» Short exercise
Edit the lines running from the line with "Click the 01:02:00;00 timecode on ruler" to the line with "Click the ESGs", replacing "dock" with "taskbar" and changing nothing else.

Items from a data source:
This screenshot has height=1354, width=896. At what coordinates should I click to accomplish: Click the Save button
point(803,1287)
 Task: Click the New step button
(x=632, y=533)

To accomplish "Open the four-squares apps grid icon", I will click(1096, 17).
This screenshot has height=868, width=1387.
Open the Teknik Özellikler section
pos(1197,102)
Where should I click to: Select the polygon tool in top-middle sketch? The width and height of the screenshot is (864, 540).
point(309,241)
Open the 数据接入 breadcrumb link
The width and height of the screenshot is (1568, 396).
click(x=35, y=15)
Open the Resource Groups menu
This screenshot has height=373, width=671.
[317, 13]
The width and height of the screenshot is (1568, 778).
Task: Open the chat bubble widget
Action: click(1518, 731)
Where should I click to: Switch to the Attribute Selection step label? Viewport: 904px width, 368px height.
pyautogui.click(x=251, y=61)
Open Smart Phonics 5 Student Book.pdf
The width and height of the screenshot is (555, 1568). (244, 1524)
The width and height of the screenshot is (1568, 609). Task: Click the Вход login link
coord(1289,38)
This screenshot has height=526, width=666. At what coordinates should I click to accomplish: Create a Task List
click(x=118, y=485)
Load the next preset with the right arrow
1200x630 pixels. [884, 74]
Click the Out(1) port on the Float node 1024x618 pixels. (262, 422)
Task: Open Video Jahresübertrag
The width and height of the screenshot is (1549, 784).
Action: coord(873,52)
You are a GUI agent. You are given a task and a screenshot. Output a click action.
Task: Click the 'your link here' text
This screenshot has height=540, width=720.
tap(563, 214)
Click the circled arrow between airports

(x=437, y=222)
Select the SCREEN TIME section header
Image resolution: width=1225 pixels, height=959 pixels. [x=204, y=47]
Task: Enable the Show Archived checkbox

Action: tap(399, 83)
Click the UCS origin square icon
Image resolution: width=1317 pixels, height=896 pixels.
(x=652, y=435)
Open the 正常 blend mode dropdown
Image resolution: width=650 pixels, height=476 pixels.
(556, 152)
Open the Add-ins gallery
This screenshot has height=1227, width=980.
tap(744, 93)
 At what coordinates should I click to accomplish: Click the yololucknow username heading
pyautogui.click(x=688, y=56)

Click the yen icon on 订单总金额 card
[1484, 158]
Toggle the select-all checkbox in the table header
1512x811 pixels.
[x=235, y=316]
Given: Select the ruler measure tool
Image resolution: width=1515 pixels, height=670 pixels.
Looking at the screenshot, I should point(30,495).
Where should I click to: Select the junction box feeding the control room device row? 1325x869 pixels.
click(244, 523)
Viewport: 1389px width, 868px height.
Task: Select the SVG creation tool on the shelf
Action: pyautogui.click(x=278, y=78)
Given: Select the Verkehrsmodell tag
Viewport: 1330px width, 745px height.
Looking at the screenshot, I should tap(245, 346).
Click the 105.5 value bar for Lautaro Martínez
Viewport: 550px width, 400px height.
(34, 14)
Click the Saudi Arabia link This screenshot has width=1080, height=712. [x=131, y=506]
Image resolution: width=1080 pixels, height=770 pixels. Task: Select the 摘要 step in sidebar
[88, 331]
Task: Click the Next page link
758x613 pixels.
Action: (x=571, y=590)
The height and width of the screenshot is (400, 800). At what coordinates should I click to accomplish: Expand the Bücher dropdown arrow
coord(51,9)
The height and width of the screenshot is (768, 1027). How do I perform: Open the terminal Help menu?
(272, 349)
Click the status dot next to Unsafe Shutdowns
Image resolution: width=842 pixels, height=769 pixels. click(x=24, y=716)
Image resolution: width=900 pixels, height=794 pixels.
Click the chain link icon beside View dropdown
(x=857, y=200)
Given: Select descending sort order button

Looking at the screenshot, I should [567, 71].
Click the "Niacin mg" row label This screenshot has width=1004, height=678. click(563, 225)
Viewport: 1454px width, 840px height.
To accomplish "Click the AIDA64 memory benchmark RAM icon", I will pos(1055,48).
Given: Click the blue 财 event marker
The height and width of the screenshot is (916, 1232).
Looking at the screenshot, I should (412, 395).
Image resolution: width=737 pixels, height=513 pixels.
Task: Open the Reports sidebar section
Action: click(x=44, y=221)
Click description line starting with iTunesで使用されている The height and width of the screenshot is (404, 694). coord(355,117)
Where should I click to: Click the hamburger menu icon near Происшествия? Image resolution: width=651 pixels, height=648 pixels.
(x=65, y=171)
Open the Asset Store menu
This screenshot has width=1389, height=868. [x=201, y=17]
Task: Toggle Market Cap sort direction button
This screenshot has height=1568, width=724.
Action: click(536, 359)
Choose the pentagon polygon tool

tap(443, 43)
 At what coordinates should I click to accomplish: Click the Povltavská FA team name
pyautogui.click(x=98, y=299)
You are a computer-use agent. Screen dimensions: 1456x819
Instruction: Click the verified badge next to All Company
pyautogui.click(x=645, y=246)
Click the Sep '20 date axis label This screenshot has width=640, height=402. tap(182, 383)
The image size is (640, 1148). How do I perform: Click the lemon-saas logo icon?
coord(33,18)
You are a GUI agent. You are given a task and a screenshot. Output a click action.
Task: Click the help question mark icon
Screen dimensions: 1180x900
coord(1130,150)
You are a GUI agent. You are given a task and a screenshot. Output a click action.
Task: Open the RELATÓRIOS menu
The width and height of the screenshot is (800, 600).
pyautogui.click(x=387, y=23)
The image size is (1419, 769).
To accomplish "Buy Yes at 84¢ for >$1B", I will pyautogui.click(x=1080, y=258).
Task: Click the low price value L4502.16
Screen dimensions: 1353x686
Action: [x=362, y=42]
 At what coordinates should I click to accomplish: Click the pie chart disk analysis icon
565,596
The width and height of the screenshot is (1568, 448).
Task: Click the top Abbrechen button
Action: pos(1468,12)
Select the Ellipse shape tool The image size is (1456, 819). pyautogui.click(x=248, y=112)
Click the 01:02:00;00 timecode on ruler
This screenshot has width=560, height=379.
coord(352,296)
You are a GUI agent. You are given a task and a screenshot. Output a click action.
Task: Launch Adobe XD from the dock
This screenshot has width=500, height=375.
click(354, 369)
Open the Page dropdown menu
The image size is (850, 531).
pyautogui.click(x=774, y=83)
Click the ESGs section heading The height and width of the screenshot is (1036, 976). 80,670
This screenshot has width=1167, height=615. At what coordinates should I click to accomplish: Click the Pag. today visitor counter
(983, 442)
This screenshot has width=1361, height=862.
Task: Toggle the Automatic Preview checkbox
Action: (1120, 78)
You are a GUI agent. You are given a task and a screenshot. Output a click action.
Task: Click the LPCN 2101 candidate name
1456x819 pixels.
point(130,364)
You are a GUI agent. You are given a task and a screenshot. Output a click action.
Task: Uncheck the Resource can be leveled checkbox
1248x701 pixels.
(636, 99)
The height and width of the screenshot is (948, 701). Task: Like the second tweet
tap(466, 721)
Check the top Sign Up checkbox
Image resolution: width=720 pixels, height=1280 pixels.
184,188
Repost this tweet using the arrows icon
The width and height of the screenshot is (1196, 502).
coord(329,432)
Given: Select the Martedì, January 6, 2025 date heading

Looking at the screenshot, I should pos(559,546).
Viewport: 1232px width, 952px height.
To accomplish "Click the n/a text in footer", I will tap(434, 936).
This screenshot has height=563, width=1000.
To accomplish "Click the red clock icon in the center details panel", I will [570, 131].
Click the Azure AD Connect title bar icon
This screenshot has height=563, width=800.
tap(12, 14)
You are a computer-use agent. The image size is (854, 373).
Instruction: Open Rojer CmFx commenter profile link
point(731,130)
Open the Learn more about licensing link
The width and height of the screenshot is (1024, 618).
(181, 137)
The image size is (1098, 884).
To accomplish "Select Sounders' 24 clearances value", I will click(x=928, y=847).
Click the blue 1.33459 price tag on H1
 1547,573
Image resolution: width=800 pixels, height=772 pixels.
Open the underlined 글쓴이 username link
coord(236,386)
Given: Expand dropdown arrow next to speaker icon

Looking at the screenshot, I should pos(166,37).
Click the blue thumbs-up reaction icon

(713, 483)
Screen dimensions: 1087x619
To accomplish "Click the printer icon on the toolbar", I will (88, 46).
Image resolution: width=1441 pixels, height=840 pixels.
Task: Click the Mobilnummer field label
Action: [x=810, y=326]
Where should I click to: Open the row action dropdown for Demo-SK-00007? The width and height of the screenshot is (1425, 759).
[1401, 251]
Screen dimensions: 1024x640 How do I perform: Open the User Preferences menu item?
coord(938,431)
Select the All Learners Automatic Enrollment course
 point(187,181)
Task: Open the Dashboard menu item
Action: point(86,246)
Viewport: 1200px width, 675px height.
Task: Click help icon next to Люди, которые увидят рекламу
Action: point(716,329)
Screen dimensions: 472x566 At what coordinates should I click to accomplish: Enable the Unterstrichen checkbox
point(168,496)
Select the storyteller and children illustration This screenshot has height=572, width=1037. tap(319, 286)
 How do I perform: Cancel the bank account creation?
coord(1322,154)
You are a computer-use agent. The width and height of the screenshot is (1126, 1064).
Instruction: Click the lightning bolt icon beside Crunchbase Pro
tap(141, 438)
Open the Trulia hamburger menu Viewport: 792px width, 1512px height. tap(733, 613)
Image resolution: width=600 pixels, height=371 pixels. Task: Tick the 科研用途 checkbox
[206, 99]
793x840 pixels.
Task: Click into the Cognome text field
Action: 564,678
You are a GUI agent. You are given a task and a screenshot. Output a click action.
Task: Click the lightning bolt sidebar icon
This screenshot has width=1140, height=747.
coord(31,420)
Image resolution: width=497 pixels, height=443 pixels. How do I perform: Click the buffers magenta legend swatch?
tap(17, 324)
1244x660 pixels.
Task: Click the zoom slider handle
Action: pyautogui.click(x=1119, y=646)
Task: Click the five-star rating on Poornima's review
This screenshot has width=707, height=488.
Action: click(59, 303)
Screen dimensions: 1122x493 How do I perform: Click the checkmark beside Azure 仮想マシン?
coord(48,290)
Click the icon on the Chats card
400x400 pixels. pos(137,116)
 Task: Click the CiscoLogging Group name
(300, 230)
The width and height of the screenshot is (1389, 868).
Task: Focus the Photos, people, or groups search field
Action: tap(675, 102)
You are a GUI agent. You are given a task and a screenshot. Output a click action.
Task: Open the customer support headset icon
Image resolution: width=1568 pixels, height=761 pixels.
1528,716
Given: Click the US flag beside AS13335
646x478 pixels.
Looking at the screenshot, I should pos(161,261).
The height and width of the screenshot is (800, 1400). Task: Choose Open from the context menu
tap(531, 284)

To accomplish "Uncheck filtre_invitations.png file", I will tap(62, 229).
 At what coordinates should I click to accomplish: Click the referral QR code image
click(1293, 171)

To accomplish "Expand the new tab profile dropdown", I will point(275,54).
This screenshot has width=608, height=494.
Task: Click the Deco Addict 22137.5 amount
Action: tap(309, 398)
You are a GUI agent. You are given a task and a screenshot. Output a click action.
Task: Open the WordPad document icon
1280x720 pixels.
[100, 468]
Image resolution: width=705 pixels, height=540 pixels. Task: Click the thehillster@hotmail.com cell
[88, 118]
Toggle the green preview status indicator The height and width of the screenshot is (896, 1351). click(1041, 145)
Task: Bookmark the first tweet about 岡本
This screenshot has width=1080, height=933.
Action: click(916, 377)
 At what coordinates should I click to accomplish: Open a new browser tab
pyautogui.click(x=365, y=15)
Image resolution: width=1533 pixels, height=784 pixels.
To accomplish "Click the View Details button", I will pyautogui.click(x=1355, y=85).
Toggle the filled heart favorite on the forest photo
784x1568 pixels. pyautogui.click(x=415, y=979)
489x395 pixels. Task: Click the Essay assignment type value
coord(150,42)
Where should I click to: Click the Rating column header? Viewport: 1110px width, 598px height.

» Task response
Click the 01:02:00;00 timecode on ruler
This screenshot has width=560, height=379.
coord(352,296)
You are a GUI agent. You are given a task and a screenshot. Output a click action.
Task: Launch Adobe XD from the taskbar
This screenshot has width=500, height=375.
click(354, 369)
Open the Page dropdown menu
The image size is (850, 531).
pyautogui.click(x=774, y=83)
Click the ESGs section heading The height and width of the screenshot is (1036, 976). 80,670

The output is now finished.